2. Theoretical Basis

The task of studying the effectiveness of a UAV control system is formulated as follows:

• There are a number of functional (target) tasks that this system must solve, for example, cargo delivery, monitoring of important infrastructure facilities, environmental monitoring, agriculture, etc.;
• Requirements for their achievement are set, for example, in the form of a condition that the probability of solving the target problem should not be less than a given value;
• For each of these tasks, there is a specific set of UAVs designed to solve it and having known characteristics, including reliability;
• It is necessary to determine one or more UAV types that best meet the specified requirements for solving a specific target task.

To solve this problem, there is the following approach. In the first stage, only one UAV is considered and its particular efficiency criterion is determined. Such an efficiency criterion should meet the following basic requirements [18,19]:

• To characterize the object as a whole;
• To provide the possibility of obtaining its quantitative assessment with the required reliability;
• To have clearly defined boundaries of the area of its change.

With regard to a UAV, the most informative particular criterion is its reliability, which is numerically characterized by the probability of failure-free operation [20,21].

The second stage involves the division of the process of solving the target task that the UAV must perform into certain stages. For example, if the target task is the delivery of goods, then such stages are takeoff, finding a given route to the recipient of the cargo, landing at the place of unloading, unloading itself, taking off, reaching a given route and landing at a given place. Each of these stages is controlled by the control system; however, all of them are subject to the influence of destabilizing environmental factors (wind, rain, birds, electromagnetic effects, artificial and natural obstacles, etc.). The influence of these factors leads to the fact that, at a certain stage, UAVs may fail as a result of their influence and the target task will not be fulfilled, i.e., there is a non-zero probability of system failure at a certain stage. Therefore, the probability of solving the target problem is a multiplicative convolution of the probabilities of successful completion of all stages of UAV flight.

### [Tasks for this exercise]
1. In the UAV control system text, what numerical measure characterizes a UAV's reliability?
2. List every stage of flight that the UAV control system text gives for the cargo delivery example.
3. Write the next part of the UAV control system text, picking up after its final sentence.

### [Given data]

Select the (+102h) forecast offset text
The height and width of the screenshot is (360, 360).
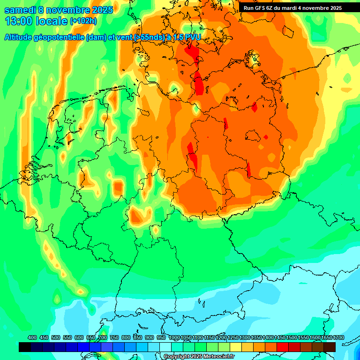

### [Answer list]
1. The probability of failure-free operation.

2.
1. Takeoff
2. Finding a given route to the recipient of the cargo
3. Landing at the place of unloading
4. Unloading
5. Taking off
6. Reaching a given route
7. Landing at a given place

3.
Since the reliability of a UAV is a probabilistic value, and the probabilities of performing individual stages can be considered to be independent of each other, it is advisable to use the following multiplicative convolution as a global criterion for the effectiveness of a UAV flight control system [18,19,22,23]:

$$W=p_g\prod _{i=1}^n{p}_i,$$

(1)

where $p_i$ is the probability of completing the $i$-th stage; $p_g$ is the UAV reliability; and $n$ is the number of steps that the UAV must complete.

The global criterion (1) has a simple structure and a clear physical meaning (the global criterion is the product of the particular criterion), but there are the following significant disadvantages:

-

The criteria are indifferent to the probability distribution $p_i, (i=\overline{1,\dots , n})$ over the flight stages, but depend only on the value of their product. In other words, if we have some set of values $\left\{p_1, p_2,\dots ,p_n\right\}$, then with any distribution of this set over stages, the value of the criteria will not change;

-

The criteria are indifferent to the relative changes in the probabilities $p_i, (i=\overline{1,\dots , n})$, i.e., the relative increase or decrease in any of them is compensated by exactly the same relative decrease or increase in any of the others.

We consider, in more detail, the disadvantages of a criterion of the form of (1) using the classical example of two particular criteria:

$$W=W\left(p_e,p_g\right)=p_e·p_g,$$

(2)

where $p_e=\prod _{i=1}^n{p}_i$ is the probability that an absolutely reliable UAV will solve its target problem.

It follows from expression (2) that both variants of the UAV, having different probabilities $p_{ei}$ and $p_{gi}$ $\left(i=\mathrm{1,2}\right)$, under the condition $p_{e1}{p}_{g2}=p_{e2}{p}_{g2}$, have the same values of criterion (2), i.e., they are equivalent. This decision has an error, which is confirmed by the following simple example. Let the first variant be characterized by the probabilities $p_{e1}=0.5, p_{g1}=0.9,$ and the second be characterized by the probabilities $p_{e2}=0.9, p_{g2}=0.5$. The global criterion for these options has the same value, namely 0.45.

$$W_1\left(p_{e1},p_{g1}\right)=W_2\left(p_{e2},p_{g2}\right)=0.45.$$

(3)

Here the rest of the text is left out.